• _Document segment_
* Start *
# Why did ptsb not offer existing SVR customers tracker rates when fixed rates expired?



## Keith Doyle (11 Feb 2015)

H Guys,

I was hoping that you could help us out, I am looking for the date that PTSB starting offering existing Mortgage holders a tracker, I only ask as I took out a mortgage April 2004, I was on a fixed rate untill 18th june 2006 at this time PTSB sent a "offer letter" with only fixed rates and variable rates they state they only started to offer tracker rates to exising customers on "offer letters" from 30th June 2006 and since I got my letter on 18th June 2006 this is why I was not offered a tracker...(I picked the cheapest rate Variable) no more "offer letters" since. I am still on Varible. Can anybody confirm this is the correct date(30th June 2006)? or did they offer anybody else a traker rate on an "offer letter" before 30th june 2006? All help would be great. By the way Ombudsman did not uphold the case for the reasons above.


----------



## Brendan Burgess (11 Feb 2015)

Hi Keith

Even if they had offered tracker mortgages, since 1999, what case did you think you had? 

You read a letter of offer. You signed it.  They adhered to the terms and conditions.  Had you not liked it, you could have gone to some other lender with your business. 

Alternatively, when ptsb and other banks were offering trackers, you could have switched your mortgage. 

I really can't see what case you were taking. 

Brendan


----------



## Keith Doyle (11 Feb 2015)

Hi Brendan,

Thanks for the reply
My Case was very simple. The letter received from PTSB Clearly states " Only one option maybe ticked" ( this letter did not have a tracker rate) I am of the belief the 2006 PTSB letter withheld information reference the tracker rate, which in turn did not allow me to make an informed decision on my mortgage terms/options, It was my understanding (at the time) a tracker was not avilable on this mortgage as it was not listed on the PTSB Paperwork issued in 2006. 

If the tracker option was available on this mortgage and PTSB withheld, I felt they had a case to answer  -

Again thank you for the fast reply, what do you think?
* End *
• _Records for processing_
* Start *
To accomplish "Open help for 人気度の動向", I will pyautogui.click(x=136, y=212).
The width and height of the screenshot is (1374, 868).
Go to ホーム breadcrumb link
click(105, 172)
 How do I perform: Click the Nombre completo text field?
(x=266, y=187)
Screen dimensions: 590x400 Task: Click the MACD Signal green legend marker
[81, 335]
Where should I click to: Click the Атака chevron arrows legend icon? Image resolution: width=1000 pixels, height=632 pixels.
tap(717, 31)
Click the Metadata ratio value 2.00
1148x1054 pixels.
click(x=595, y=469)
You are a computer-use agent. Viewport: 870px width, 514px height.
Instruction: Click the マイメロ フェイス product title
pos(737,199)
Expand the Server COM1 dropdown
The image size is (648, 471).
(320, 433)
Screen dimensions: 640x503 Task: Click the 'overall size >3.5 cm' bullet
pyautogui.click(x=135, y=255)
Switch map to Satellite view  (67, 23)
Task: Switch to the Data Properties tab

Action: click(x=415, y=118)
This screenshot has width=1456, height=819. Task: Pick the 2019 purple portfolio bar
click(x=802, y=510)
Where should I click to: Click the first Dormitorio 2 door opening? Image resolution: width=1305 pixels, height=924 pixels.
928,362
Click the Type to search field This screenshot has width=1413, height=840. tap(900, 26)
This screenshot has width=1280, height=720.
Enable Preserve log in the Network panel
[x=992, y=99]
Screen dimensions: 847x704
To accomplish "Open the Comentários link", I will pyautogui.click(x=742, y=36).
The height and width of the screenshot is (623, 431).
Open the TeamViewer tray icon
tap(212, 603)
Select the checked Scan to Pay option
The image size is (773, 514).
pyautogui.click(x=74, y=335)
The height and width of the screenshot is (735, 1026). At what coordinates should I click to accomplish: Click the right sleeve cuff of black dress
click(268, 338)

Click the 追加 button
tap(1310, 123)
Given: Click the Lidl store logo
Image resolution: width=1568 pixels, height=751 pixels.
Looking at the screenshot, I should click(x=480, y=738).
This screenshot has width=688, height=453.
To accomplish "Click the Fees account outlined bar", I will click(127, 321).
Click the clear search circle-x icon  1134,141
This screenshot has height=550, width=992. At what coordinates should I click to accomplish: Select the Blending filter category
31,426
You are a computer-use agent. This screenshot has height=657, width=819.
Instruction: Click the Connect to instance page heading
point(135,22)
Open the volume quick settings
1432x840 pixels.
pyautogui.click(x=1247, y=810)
* End *
• _Set of tasks_
**1)** Write out the passage of the ptsb tracker thread from "Even if they" up to and including "switched your mortgage.".
**2)** Repeat the lines of the entries verbatim, from the first line of the entries up to and including the line containing "click(x=802, y=510)".

• _Solved tasks_
**1)**
Even if they had offered tracker mortgages, since 1999, what case did you think you had? 

You read a letter of offer. You signed it.  They adhered to the terms and conditions.  Had you not liked it, you could have gone to some other lender with your business. 

Alternatively, when ptsb and other banks were offering trackers, you could have switched your mortgage.

**2)**
To accomplish "Open help for 人気度の動向", I will pyautogui.click(x=136, y=212).
The width and height of the screenshot is (1374, 868).
Go to ホーム breadcrumb link
click(105, 172)
 How do I perform: Click the Nombre completo text field?
(x=266, y=187)
Screen dimensions: 590x400 Task: Click the MACD Signal green legend marker
[81, 335]
Where should I click to: Click the Атака chevron arrows legend icon? Image resolution: width=1000 pixels, height=632 pixels.
tap(717, 31)
Click the Metadata ratio value 2.00
1148x1054 pixels.
click(x=595, y=469)
You are a computer-use agent. Viewport: 870px width, 514px height.
Instruction: Click the マイメロ フェイス product title
pos(737,199)
Expand the Server COM1 dropdown
The image size is (648, 471).
(320, 433)
Screen dimensions: 640x503 Task: Click the 'overall size >3.5 cm' bullet
pyautogui.click(x=135, y=255)
Switch map to Satellite view  (67, 23)
Task: Switch to the Data Properties tab

Action: click(x=415, y=118)
This screenshot has width=1456, height=819. Task: Pick the 2019 purple portfolio bar
click(x=802, y=510)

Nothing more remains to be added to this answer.